La société indiquait qu’un solde total de 7 298 440 FCFA restait initialement à payer. Selon elle, les acquéreurs n’avaient finalement soldé leurs comptes qu’en 2022, soit plusieurs années après l’achèvement annoncé des constructions.
La GCITT demandait par conséquent au tribunal de constater la résiliation de plein droit des contrats. Elle proposait de revendre les villas à d’autres acquéreurs, puis de restituer les sommes versées par la famille Ligan après déduction des frais de dossier et d’une pénalité représentant 10 % des paiements effectués.
Le tribunal n’a pas suivi cette argumentation. Il a relevé que les clauses contractuelles ne permettaient une résiliation que lorsque le réservataire refusait de signer le procès-verbal de livraison ou de payer le solde du prix, après une lettre de relance restée sans effet pendant 30 jours.
Or, les juges ont constaté que chacun des acquéreurs avait intégralement payé le prix de sa villa. Ils ont également estimé que la GCITT n’avait pas établi que les constructions avaient été réalisées conformément aux stipulations contractuelles ni que les demandeurs avaient refusé de signer un procès-verbal de livraison.
Pour la juridiction, la réception des logements ne pouvait intervenir tant que les réserves formulées par les acquéreurs n’avaient pas été levées. Les conditions nécessaires à la résiliation des contrats n’étant pas réunies, la demande de la GCITT a été rejetée.

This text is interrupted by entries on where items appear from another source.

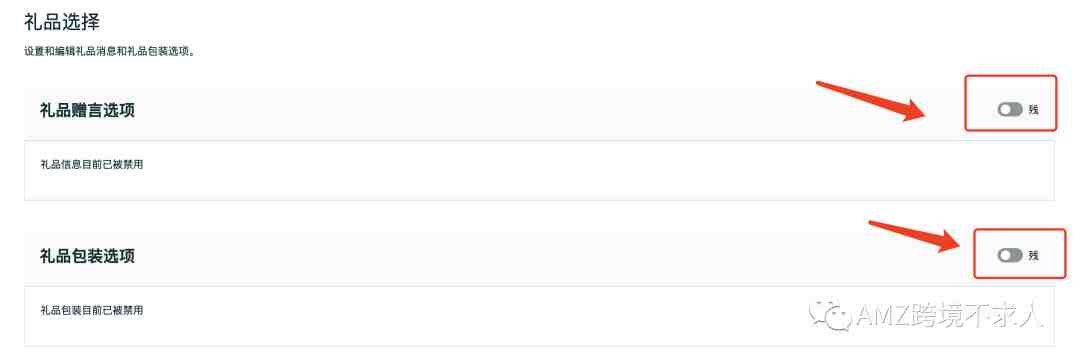Click the AMZ跨境不求人 watermark text
The height and width of the screenshot is (363, 1080).
948,315
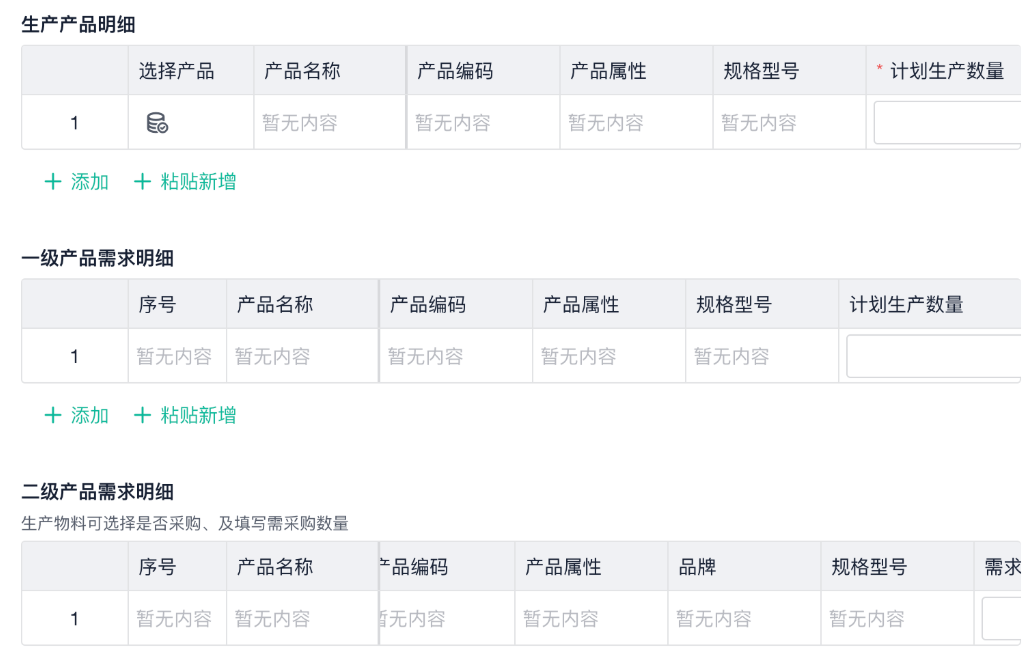Click the 产品编码 column header in 生产产品明细
This screenshot has height=662, width=1022.
[x=455, y=71]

Le tribunal a par ailleurs constaté qu’aucun procès-verbal de réception n’avait été soumis à la signature des trois acquéreurs. La GCITT n’a pas non plus apporté la preuve de l’état des logements à l’expiration du délai initialement prévu pour leur achèvement.
Selon le jugement, les villas présentent actuellement des malfaçons que l’entreprise n’a pas contestées. Leur état ne permet donc pas une livraison conforme aux engagements contractuels.
La juridiction a mis la réparation de ces défauts à la charge exclusive de la GCITT. Elle lui a ensuite ordonné de livrer les trois logements dans un délai d’un mois, sous astreinte de 200 000 FCFA par jour de retard et par logement non remis.
Les acquéreurs réclamaient initialement une astreinte d’un million de FCFA par jour de retard pour chaque villa. Le tribunal a ramené ce montant à 200 000 FCFA.
Les juges ont également accepté l’exécution provisoire de la décision, estimant qu’il était urgent que les demandeurs puissent prendre possession des logements intégralement payés. Ils ont toutefois refusé l’exécution « sur minute », faute de preuve d’un péril imminent ou d’une situation d’extrême nécessité.